The ratio of the total singlet to the gluon PDF as a function of x shown for different scales \(Q^2\) for the final fits with (right plot) and without (left plot) \(\ln (1/x)\) resummation

Figure 3 shows a direct comparison of PDFs with and without \(\ln (1/x)\) resummation at \(Q^2 = 3\,\hbox {GeV}^2\). This figure displays also the full uncertainty bands. Note, however, that since the data used in the two fits are the same, the uncertainty bands are highly correlated. In order to quantify the difference in the gluon shape taking into account the correlations, the method developed in Ref. [43] is employed. Specifically, we take a version of our fits with experimental uncertainties estimated using the Monte Carlo method. We then generate replicas of the data using the same random number sequence used for the fits with and without resummation to evaluate the spread of the synchronised differences. A similar procedure is adopted for the model and parameterisation uncertainties (including the uncertainty due to variation of \(Q_0\) mentioned above). The difference for the gluon distribution with its uncertainty is shown in Fig. 4. The correlated PDF sets at NNLO and NNLO+NLLx can be used to evaluate the impact of \(\ln (1/x)\) resummation on other analyses and can be found on the xFitter public page.

When resummation is included, both the gluon and the total singlet PDFs rise at low x. This contrasts with the shape of the gluon when resummation is not included. This behaviour can be studied in more detail by examining the evolution of the ratio \(\varSigma /g\) at different scales, as shown in Fig. 5. For the fit without resummation, the ratio exhibits a strong dependence on the scale, ranging from values exceeding unity at low x and low scales to values \(\sim 0.5\) at high scales. The evolution of the ratio is much more stable when resummation is included, with the total singlet never exceeding the gluon PDF and remaining approximately constant at low x. At large scales (\(Q\sim 1000\) GeV) and low x, the ratio \(\varSigma /g\) becomes equal to within a few percent for the fits with and without resummation, while gluon and total singlet remain different at the \(50\%\) level. This behaviour of the ratio for the fit without resummation can be explained by a peculiar feature of the \(xP_{gg}(x)\) and \(xP_{qg}(x)\) splitting functions, see Fig. 6.

Fig. 6
figure 6

The resummed splitting functions at NNLO+NLLx (solid) compared to fixed order at LO (dotted), NLO (dashed) and NNLO (dot-dot-dashed) for \(P_{gg}\) (upper curves) and \(P_{qg}\) (lower curves) as a function of x.

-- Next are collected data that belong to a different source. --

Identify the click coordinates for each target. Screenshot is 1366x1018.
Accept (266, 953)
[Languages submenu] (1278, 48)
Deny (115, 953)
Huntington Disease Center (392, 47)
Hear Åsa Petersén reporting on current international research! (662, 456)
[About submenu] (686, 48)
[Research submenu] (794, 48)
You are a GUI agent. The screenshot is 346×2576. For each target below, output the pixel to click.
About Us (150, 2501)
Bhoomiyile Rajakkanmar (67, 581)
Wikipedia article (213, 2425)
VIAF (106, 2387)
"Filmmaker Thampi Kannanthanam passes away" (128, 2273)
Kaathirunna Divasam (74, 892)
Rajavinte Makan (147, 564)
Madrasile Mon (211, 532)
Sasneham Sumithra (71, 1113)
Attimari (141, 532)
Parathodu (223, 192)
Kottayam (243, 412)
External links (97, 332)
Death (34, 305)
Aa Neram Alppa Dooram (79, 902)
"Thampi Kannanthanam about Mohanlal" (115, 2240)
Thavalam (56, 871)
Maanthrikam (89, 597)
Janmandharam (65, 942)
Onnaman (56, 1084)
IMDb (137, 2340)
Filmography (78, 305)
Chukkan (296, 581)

The plots are at \(\alpha _S(Q^2)=0.28\) (corresponding to \(Q^2\sim 4\,\hbox {GeV}^2\)) and \(n_f=4\)

For \(Q^2\sim 4\,\hbox {GeV}^2\) (\(\alpha _S(Q^2) =0.28\)), the NNLO splitting function \(xP_{gg}(x)\) (\(xP_{qg}(x)\)) falls (rises) for \(x\rightarrow 0\) with \(xP_{qg}(x)>xP_{gg}(x)\) for \(x \lesssim 10^{-3}\). This causes a suppression of the low-x gluon in favour of the total singlet PDF. When resummation is added, the relation \(xP_{qg}(x)<xP_{gg}(x)\) is restored down to very low values of x leading to a suppression of the total singlet compared to the gluon PDF.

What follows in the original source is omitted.